Since in later years it was these three faculties which were represented in the Senate of the University and which dominated the teaching and learning model, no attention has been given to the distinctive nature of other disciplines and their methodologies. In the 1990s when the issue was raised at the time the Department of Humanities was being set up, it was dismissed because ‘Senate has decided’. Unfortunately the same trend has persisted ever since with the modularization of course programmes following almost blindly the template developed for engineering courses.

Several attempts have been made towards setting up a tutorial system and a few lecturers on their own initiatives did organize small groups for discussion. In one institution, lecturers were encouraged to come up with some form of tutorials. A first step was taken to split three-hour block teaching into a one-hour lecture, followed by several seminar groups.

When there was a class of 60 or more, groups of 20 were formed to be taught at different times or a group of ten when there was a smaller class but it could never develop into a proper tutorial because of a number of difficulties. Classes were too big to be split in too small groups with not enough lecturers to attend to them. Infrastructure posed an insuperable problem. There was not enough rooms or small rooms and students could not be accommodated in the lecturer’s room where it was too small or when the lecturer has to share his room with another lecturer. Part time lecturers found it difficult to implement a new addition to their responsibilities as they did not want to come more than once to the University for tutorials, given their meagre fees. The experiment was a failure.

More importantly tutorials can be introduced in a programme or course only when there is at least four full-time lecturers teaching that programme and all of them can also teach their specialized modules for years 2 and 3 and with classes not exceeding 25-30. In these conditions, all lecturers can lecture on all general or introductory courses in Year One and teach their specialist courses in Years 2 and 3 provided modules of Years 2 and 3 are all yearly modules. In addition, the lecturer should not teach more than 3 modules per week.

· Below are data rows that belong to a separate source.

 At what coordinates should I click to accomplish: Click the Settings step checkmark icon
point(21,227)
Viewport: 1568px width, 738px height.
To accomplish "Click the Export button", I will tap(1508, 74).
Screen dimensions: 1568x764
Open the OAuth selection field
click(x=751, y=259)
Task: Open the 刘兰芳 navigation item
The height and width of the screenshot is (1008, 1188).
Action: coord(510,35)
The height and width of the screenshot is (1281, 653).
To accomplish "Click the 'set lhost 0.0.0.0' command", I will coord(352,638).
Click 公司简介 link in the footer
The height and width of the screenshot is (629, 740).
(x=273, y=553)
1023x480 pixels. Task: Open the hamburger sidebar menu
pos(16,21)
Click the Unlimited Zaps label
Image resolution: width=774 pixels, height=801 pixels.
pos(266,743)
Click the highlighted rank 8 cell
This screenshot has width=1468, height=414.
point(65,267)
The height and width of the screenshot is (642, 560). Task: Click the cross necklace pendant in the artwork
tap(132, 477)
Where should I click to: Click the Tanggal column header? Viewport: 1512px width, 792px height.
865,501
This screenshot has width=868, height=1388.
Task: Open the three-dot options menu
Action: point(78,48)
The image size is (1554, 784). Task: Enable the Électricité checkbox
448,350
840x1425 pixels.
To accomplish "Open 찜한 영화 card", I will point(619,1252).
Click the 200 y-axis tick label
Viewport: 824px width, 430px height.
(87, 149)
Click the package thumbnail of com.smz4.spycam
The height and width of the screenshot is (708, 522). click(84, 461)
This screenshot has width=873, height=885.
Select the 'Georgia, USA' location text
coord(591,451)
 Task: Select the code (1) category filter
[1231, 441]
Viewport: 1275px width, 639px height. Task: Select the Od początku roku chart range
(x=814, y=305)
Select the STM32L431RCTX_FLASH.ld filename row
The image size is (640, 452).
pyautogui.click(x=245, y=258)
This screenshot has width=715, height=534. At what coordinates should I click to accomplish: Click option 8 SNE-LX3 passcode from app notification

In the present situation with many classes having more than 50 or 60 students, lecturers have no other option than to limit themselves to lecturing, with many students being reduced to becoming unknown and passive learners and examinations being reduced to a regurgitation of notes. It is not surprising that critical thinking and communication skills are totally absent in learners’ development and this is the one major criticisms levelled at our graduates trained in Mauritius.

However, there is still hope that the tutorial system can be introduced for certain specific programmes where there is already an adequate number of lecturers and where the enrollment is presently being reduced to not less than 30. It is imperative that heads of schools in the Humanities and Social Sciences give serious thought to introducing the tutorial system and provide a model for other departments.

I have particularly in mind the English Department where there is adequate staff with enough fields of specialization, with many of them having experienced the benefits of the tutorial system in their undergraduate days. It is imperative they should pass on these benefits to their students. This will definitely enhance the quality of our graduates.